Meine Damen und Herren, die Frauen- und Familienfreundlichkeit wird nicht geregelt durch einige wenige Zugeständnisse und Ansätze, die Sie geliefert haben und die an vielen Stellen ja völlig richtig sind, wie z.B. bei der Initiative in Ilmenau. Aber Gleichstellungspolitik auf dem Weg zu einer Gerechtigkeit zwischen den Geschlechtern ist komplex und muss auch so angegangen werden. Frauenund Familienfreundlichkeit wird dann erreicht werden können, wenn Sie sich der Komplexität der Benachteiligung widmen und endlich Grundlagen zu deren Beseitigung schaffen. Ich fürchte, meine Damen und Herren, dass dieser Antrag jetzt im Wahlkampf wenig sachdienlich ist. Aber ich lasse mich an dieser Stelle natürlich gern von Ihren Aktivitäten nach der Bundestagswahl eines Besseren belehren und ich hoffe, dass Sie dann immer noch genauso vehement für die Rechte der Frauen kämpfen. Danke.

(Beifall bei der PDS)

Frau Abgeordnete Nitzpon, bitte schön, Sie haben das Wort.

Frau Präsidentin, meine Damen und Herren, Frau Dr. Meier hat im Eingang ihrer Rede gesagt, sie glaubt, dass dieser Antrag kein Wahlkampfantrag ist. Als Frau Wolf aber darauf hingewiesen hat, dass es eindeutig ein Wahlkampfantrag ist, gab es hier Zwischenrufe, es wäre nicht so.
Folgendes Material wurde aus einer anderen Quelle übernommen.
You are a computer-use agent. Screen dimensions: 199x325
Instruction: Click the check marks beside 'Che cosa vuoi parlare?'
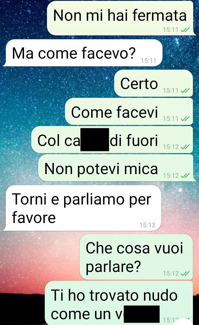(185, 274)
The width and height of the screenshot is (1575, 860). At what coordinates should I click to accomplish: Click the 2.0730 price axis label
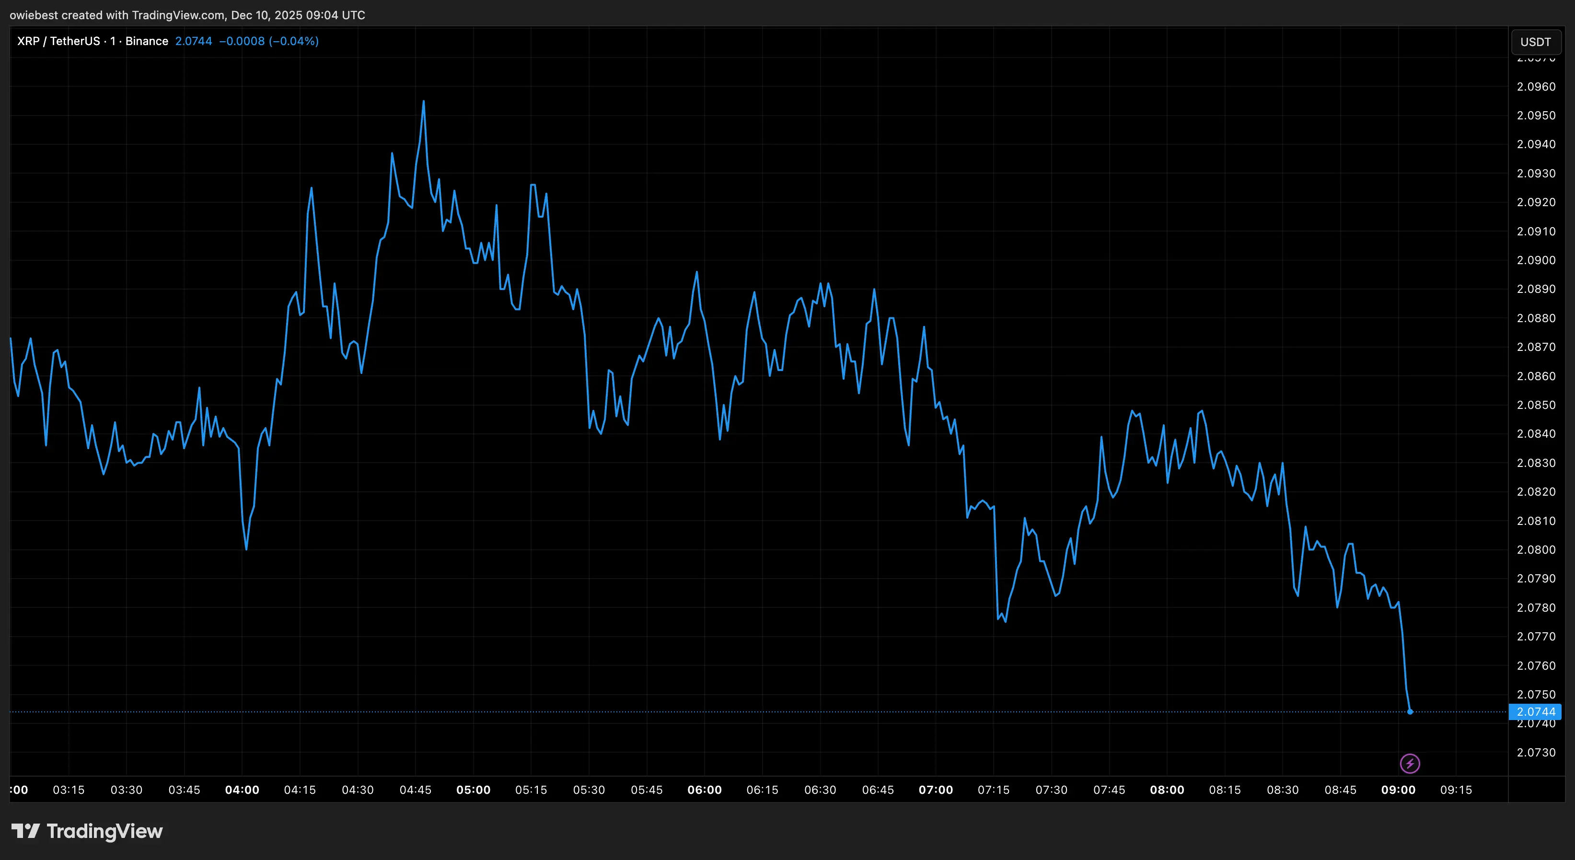1536,752
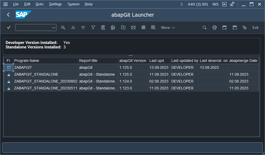Screen dimensions: 265x155
Task: Sort the list in descending order
Action: click(83, 28)
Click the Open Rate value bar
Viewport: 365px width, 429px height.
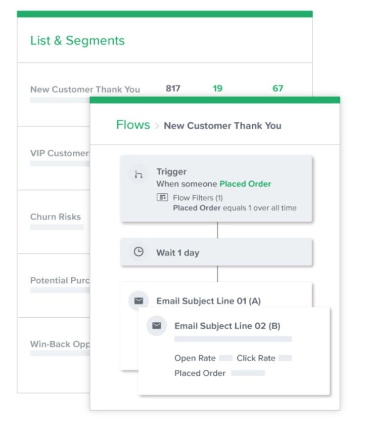point(225,358)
Meine Damen und Herren, die Platzierung zeigt eindeutig, es ist von Ihnen ein Wahlkampfantrag.

(Unruhe bei der CDU)

Wenn wir über Frauen reden wollen, dafür sind wir auch, aber dann hätte man nicht sieben Punkte vorher diesen Punkt auf die Tagesordnung setzen müssen. Dann hätten Sie, Frau Tasch, auch die Möglichkeit gehabt, zu unserem Antrag Enquetekommission "Wirtschaftsförderung in Thüringen", zur Arbeitslosigkeit von Frauen und zur Förderung von Frauen in der Wirtschaft zu reden. Sie hätten die Möglichkeit gehabt, zu der pflegerischen Versorgung von Frauen in Thüringen zu reden, in der Gesundheitsförderung sind natürlich auch Frauen mit angesprochen, in Jugendkulturprojekten ganz gewiss und natürlich auch in der Familienpolitik. Es hätte also nicht bedurft, diesen Antrag vorzuziehen. Ich hoffe natürlich, dass wir alle Tagesordnungspunkte heute schaffen, aber dieser Antrag von Frauen kam so spät, dass er dorthin gehört hätte, wo er denn eigentlich auch platziert war. Dieser Antrag kam so spät, dass er eben der letzte Tagesordnungspunkt geworden wäre, aber Fragen zu Frauenpolitik hätten trotzdem in allen anderen Punkten genauso ihre Daseinsberechtigung gehabt.

(Beifall bei der PDS)

Frau Abgeordnete, lassen Sie eine Zwischenfrage der Abgeordneten Frau Vopel zu?

Ja, sicherlich.

Frau Nitzpon, können Sie mir einmal sagen, für wen oder für was wir hier Wahlkampf machen sollen, wir sind unter uns.

Ja, das weiß ich nicht.

(Unruhe bei der CDU)

Die Presse ist natürlich auch noch da, aber Sie hätten dann erst recht nicht diesen Antrag vorziehen sollen. Für mich ist das eindeutig ein Antrag in Sachen Wahlkampffragen.

(Beifall bei der PDS)

Gestatten Sie mir, einen Satz aus Ihrem eigenen Zukunftsprogramm für Thüringen der CDU zu zitieren. "Arbeit bedeutet mehr als Erwerbschancen, Arbeit bedeutet Selbstwertgefühl, Sinnerfüllung und Lebensperspektive."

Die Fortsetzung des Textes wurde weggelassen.